OPTIONAL HEADER VALUES
             10B magic # (PE32)
            ...
            4.00 operating system version
            0.00 image version
            4.00 subsystem version              // <=== here!!
               0 Win32 version
            ...

What's new in .NET 4.5 is that the compilers change that subsystem version to 6.00. A change that was over-due in large part because Windows pays attention to that number, beyond just checking if it is small enough. It also turns on appcompat features since it assumes that the program was written to work on old versions of Windows. These features cause trouble, particularly the way Windows lies about the size of a window in Aero is troublesome. It stops lying about the fat borders of an Aero window when it can see that the program was designed to run on a Windows version that has Aero.
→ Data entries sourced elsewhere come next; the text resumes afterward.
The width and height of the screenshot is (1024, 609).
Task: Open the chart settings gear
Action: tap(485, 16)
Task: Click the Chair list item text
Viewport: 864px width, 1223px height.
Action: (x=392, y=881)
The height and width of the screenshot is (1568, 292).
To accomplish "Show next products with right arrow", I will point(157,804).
You can alter that version number and set it back to 4.00 by running Editbin.exe on your assemblies with the /subsystem option. This answer shows a sample postbuild event.
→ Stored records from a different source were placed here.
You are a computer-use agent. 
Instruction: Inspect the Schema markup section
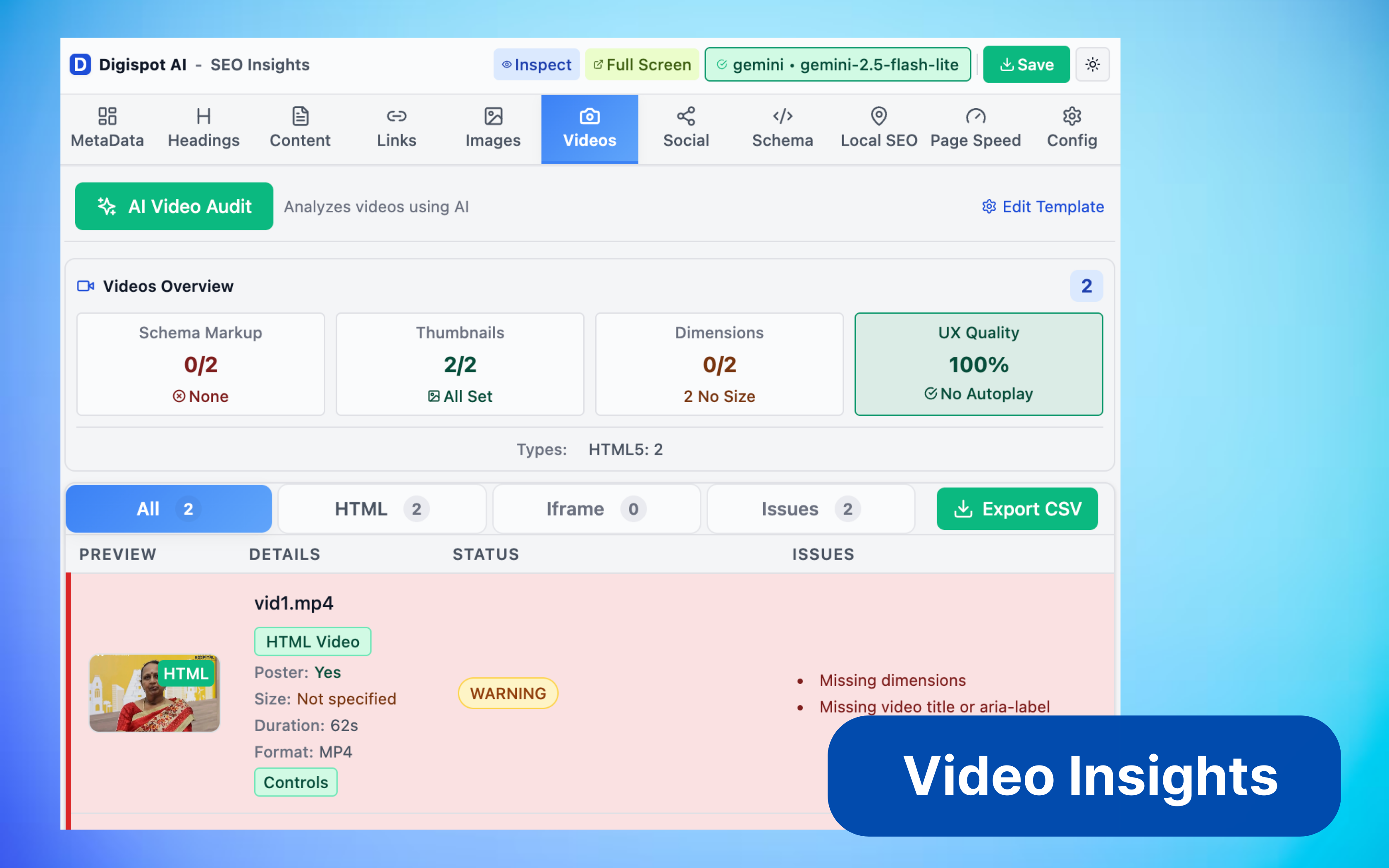[x=782, y=128]
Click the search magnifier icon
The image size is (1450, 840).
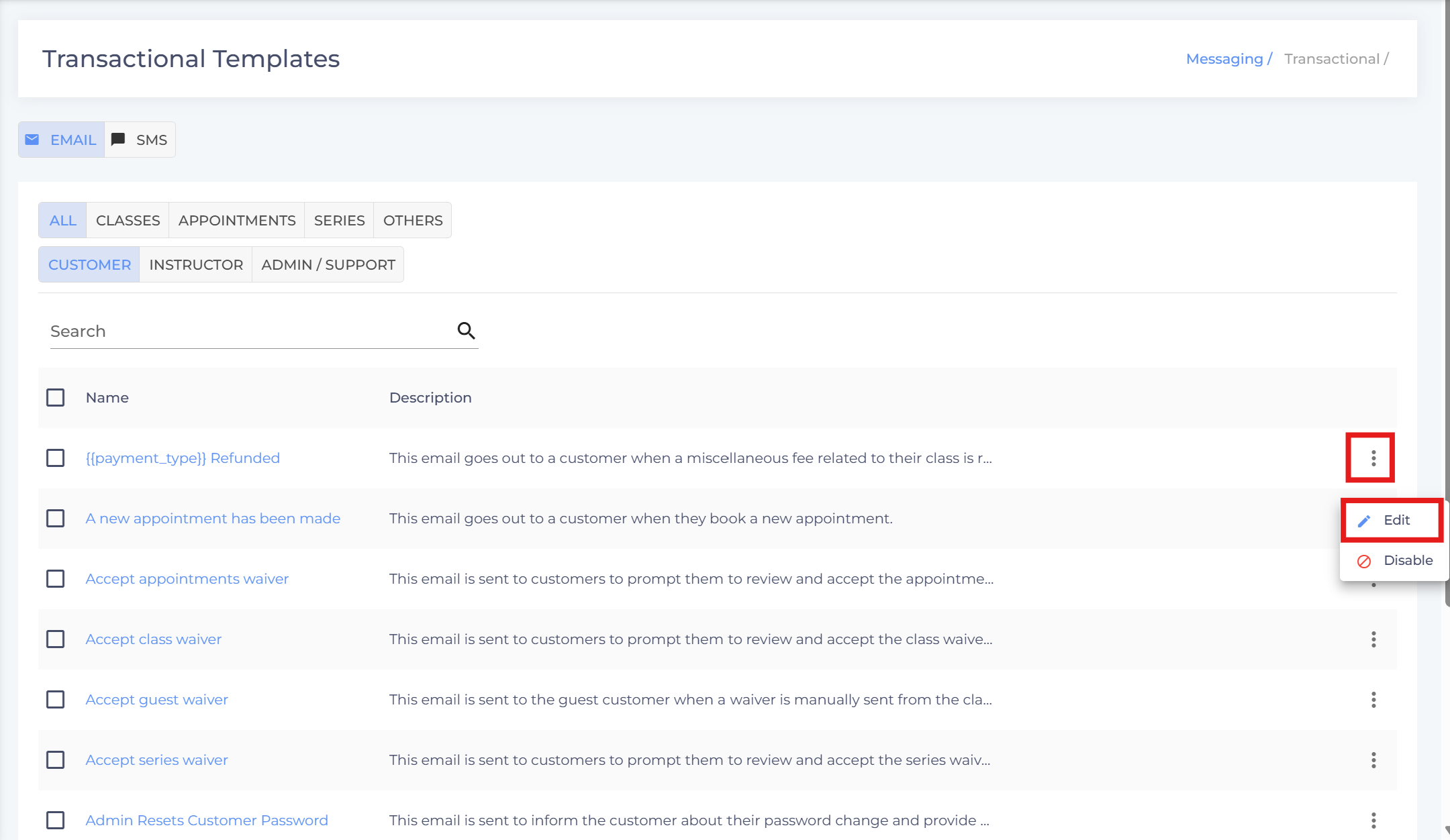pos(466,331)
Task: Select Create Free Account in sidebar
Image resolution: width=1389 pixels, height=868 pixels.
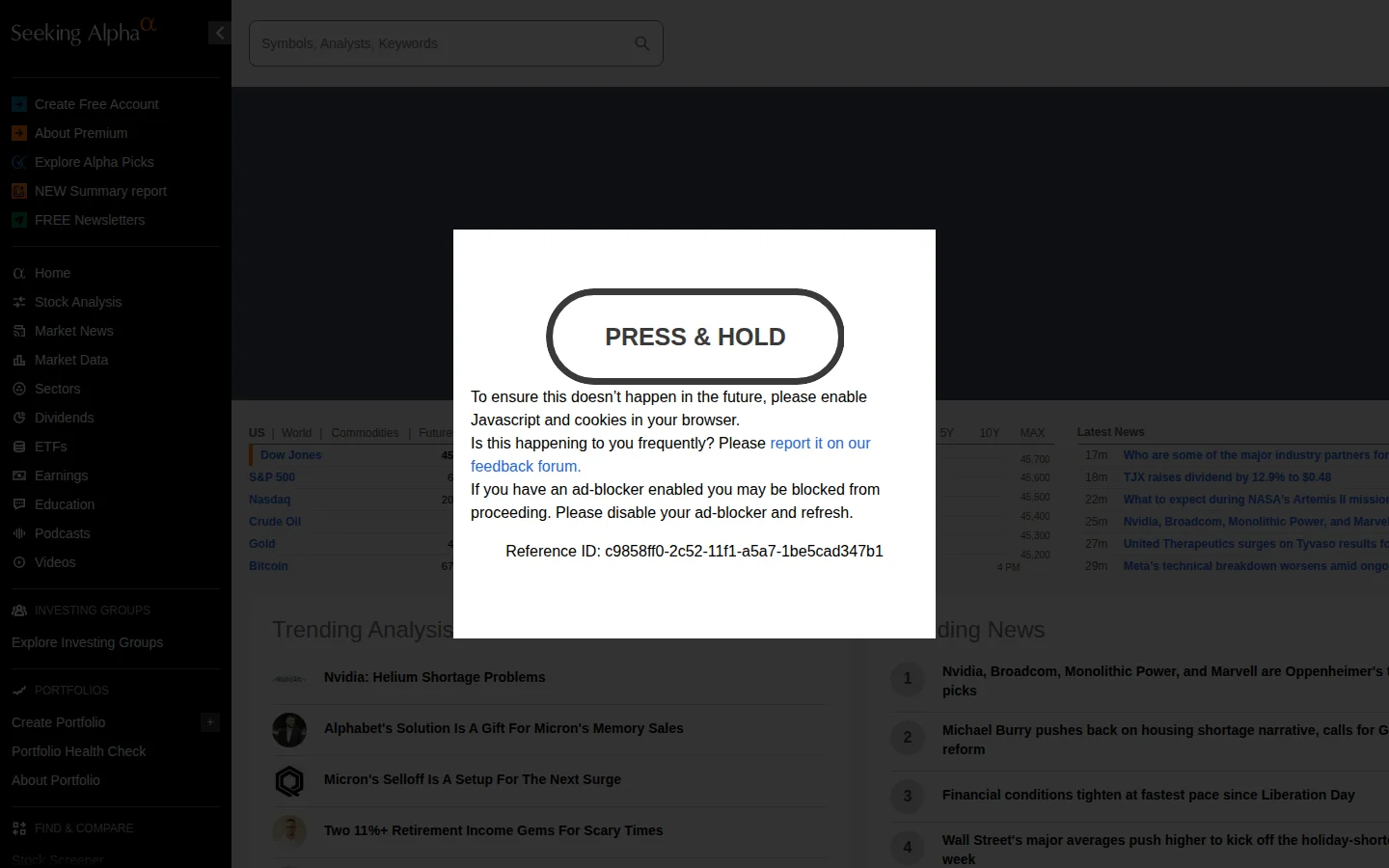Action: point(96,104)
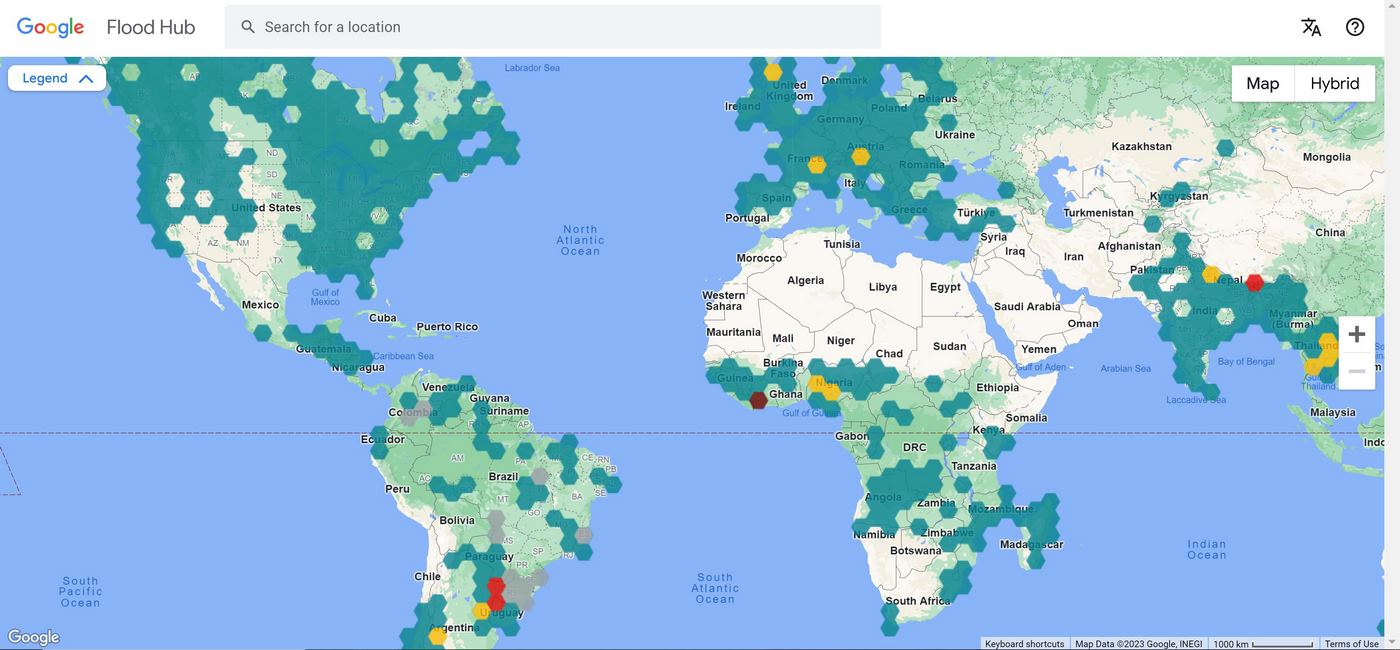Click the Google logo at bottom left
This screenshot has height=650, width=1400.
pyautogui.click(x=34, y=637)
That's however about where the good news ends, a significant problem is that .NET 4.5 isn't very compatible with .NET 4.0. By far the biggest hang-up is that classes were moved from one assembly to another. Most notably, that happened for the [Extension] attribute. Previously in System.Core.dll, it got moved to Mscorlib.dll in .NET 4.5. That's a kaboom on XP if you declare your own extension methods, your program says to look in Mscorlib for the attribute, enabled by a [TypeForwardedTo] attribute in the .NET 4.5 version of the System.Core reference assembly. But it isn't there when you run your program on .NET 4.0

And of course there's nothing that helps you stop using classes and methods that are only available on .NET 4.5. When you do, your program will fail with a TypeLoadException or MissingMethodException when run on 4.0

Just target 4.0 and all of these problems disappear. Or break that logjam and stop supporting XP, a business decision that programmers cannot often make but can certainly encourage by pointing out the hassles that it is causing. There is of course a non-zero cost to having to support ancient operating systems, just the testing effort is substantial. A cost that isn't often recognized by management, Windows compatibility is legendary, unless it is pointed out to them. Forward that cost to the client and they tend to make the right decision a lot quicker :) But we can't help you with that.